++++ Input records
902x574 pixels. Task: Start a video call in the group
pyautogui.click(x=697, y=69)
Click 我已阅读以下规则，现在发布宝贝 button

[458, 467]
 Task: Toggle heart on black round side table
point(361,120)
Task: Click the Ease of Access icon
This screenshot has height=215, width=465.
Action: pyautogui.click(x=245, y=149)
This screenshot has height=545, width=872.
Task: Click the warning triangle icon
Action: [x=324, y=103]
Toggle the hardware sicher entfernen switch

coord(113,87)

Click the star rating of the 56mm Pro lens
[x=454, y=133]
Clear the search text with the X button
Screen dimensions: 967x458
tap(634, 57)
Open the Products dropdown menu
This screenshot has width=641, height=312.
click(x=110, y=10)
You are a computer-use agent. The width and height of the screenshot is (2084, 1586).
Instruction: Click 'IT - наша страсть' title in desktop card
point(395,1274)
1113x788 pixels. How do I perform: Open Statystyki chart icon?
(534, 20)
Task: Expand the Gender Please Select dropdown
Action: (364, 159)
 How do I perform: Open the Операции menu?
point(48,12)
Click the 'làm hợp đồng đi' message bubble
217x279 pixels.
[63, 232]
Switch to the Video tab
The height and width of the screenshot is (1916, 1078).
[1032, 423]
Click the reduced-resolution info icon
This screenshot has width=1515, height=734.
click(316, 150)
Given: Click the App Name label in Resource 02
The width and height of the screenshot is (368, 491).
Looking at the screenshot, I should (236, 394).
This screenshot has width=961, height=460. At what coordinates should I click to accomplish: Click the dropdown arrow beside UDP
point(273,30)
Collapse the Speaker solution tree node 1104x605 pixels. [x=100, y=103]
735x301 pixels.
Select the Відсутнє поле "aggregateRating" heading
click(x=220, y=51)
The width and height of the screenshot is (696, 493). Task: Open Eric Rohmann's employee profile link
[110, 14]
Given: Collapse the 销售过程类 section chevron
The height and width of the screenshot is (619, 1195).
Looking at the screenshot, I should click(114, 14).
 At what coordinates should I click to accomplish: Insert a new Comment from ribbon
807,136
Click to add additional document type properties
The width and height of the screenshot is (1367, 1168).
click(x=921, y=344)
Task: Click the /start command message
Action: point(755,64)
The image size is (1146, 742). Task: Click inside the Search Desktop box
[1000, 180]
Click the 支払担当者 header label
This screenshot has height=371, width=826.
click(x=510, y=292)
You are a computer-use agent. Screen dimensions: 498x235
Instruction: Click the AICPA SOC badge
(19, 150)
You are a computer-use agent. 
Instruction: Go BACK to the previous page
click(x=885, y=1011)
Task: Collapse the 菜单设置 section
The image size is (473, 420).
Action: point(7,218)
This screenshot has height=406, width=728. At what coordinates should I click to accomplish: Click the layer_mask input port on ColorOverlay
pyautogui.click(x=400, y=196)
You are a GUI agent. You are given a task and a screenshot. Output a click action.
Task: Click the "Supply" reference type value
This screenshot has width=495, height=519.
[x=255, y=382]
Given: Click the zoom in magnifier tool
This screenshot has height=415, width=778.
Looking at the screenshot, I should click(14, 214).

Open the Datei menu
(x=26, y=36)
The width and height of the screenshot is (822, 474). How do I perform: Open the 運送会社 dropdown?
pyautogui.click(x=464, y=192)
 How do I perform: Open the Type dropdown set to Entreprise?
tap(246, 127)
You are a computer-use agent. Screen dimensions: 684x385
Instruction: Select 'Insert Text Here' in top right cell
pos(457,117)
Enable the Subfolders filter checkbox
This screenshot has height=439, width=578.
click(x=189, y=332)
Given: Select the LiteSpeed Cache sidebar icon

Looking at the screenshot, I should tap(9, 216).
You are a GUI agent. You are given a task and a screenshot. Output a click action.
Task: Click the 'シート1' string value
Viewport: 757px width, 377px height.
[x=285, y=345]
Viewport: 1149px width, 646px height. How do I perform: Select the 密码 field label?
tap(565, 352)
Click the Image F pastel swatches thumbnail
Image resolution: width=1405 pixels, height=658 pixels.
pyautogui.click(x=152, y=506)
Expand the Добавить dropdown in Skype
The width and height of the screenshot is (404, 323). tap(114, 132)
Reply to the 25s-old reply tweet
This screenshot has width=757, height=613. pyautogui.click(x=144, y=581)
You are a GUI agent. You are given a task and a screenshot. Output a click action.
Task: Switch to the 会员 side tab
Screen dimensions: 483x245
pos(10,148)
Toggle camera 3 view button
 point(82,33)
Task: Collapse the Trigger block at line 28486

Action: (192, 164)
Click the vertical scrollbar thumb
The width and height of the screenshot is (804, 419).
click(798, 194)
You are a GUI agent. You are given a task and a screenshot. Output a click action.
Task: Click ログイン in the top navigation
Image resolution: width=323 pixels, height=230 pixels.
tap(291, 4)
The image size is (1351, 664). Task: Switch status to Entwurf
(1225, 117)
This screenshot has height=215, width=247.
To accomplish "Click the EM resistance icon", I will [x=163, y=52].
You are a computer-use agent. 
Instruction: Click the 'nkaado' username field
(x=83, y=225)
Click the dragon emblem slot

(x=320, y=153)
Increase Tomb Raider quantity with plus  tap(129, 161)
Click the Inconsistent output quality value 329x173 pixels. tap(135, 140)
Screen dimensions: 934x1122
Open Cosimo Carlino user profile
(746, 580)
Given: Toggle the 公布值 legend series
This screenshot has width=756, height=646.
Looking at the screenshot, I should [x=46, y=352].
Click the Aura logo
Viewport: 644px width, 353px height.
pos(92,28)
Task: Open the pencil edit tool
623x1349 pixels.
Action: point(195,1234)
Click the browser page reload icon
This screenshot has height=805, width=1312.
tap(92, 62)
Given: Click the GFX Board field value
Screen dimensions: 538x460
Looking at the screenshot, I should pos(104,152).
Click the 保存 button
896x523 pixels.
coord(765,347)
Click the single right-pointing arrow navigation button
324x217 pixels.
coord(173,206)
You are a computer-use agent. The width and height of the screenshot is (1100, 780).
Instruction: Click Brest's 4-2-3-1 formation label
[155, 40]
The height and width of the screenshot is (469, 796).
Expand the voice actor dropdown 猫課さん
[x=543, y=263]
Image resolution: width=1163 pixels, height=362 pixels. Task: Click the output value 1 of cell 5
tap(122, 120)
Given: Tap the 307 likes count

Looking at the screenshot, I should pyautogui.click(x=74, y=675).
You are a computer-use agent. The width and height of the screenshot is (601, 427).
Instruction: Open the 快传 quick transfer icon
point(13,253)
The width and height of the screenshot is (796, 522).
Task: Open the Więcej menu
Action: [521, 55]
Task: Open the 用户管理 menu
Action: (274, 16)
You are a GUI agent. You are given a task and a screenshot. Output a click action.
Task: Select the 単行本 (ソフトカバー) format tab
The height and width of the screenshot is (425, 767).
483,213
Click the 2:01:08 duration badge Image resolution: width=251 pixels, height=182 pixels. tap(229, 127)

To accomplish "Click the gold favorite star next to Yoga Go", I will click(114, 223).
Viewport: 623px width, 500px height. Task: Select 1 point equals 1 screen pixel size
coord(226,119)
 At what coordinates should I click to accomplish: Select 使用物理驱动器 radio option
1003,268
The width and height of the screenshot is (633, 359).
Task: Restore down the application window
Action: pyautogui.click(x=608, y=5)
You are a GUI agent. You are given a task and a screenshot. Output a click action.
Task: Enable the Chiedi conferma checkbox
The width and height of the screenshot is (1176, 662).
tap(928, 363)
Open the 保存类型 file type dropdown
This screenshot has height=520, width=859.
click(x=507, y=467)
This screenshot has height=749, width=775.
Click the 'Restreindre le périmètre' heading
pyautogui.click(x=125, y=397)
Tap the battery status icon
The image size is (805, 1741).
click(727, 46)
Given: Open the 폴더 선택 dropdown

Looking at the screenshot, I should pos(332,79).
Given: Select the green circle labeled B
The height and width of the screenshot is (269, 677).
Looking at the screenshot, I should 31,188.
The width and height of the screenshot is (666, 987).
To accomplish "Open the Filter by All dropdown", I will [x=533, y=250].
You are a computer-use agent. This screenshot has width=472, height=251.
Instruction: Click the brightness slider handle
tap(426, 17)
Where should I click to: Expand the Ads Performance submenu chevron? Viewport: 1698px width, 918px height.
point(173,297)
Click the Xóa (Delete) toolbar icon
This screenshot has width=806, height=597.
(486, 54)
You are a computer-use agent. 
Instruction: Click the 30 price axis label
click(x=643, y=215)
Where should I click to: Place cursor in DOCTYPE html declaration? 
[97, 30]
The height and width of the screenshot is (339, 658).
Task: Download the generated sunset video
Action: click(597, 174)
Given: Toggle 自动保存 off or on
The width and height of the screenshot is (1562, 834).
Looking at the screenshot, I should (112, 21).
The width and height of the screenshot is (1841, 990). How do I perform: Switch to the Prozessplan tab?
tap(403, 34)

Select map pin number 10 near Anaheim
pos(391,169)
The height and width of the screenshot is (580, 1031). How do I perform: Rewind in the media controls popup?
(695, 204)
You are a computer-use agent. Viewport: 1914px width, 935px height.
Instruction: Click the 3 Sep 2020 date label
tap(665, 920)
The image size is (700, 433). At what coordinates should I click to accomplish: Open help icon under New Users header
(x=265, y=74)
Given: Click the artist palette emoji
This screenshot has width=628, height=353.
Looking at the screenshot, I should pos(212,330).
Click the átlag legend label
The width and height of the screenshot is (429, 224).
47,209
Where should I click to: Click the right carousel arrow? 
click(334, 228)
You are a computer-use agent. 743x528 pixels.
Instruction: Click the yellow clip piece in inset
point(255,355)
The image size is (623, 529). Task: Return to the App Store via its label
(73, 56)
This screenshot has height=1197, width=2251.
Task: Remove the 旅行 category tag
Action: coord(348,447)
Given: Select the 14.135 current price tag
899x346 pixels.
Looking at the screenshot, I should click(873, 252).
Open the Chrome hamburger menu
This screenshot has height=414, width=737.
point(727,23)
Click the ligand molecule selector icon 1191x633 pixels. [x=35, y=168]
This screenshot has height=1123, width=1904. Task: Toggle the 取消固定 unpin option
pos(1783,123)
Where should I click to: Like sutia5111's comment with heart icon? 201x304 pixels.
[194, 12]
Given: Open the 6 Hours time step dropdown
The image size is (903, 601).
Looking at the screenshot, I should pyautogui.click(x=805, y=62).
++++++++
### Task to carry out
Copy the lines above word for word, from the first line up to and including the line with "click(316, 150)".

### Reply
902x574 pixels. Task: Start a video call in the group
pyautogui.click(x=697, y=69)
Click 我已阅读以下规则，现在发布宝贝 button

[458, 467]
 Task: Toggle heart on black round side table
point(361,120)
Task: Click the Ease of Access icon
This screenshot has height=215, width=465.
Action: pyautogui.click(x=245, y=149)
This screenshot has height=545, width=872.
Task: Click the warning triangle icon
Action: [x=324, y=103]
Toggle the hardware sicher entfernen switch

coord(113,87)

Click the star rating of the 56mm Pro lens
[x=454, y=133]
Clear the search text with the X button
Screen dimensions: 967x458
tap(634, 57)
Open the Products dropdown menu
This screenshot has width=641, height=312.
click(x=110, y=10)
You are a computer-use agent. The width and height of the screenshot is (2084, 1586).
Instruction: Click 'IT - наша страсть' title in desktop card
point(395,1274)
1113x788 pixels. How do I perform: Open Statystyki chart icon?
(534, 20)
Task: Expand the Gender Please Select dropdown
Action: (364, 159)
 How do I perform: Open the Операции menu?
point(48,12)
Click the 'làm hợp đồng đi' message bubble
217x279 pixels.
[63, 232]
Switch to the Video tab
The height and width of the screenshot is (1916, 1078).
[1032, 423]
Click the reduced-resolution info icon
This screenshot has width=1515, height=734.
click(316, 150)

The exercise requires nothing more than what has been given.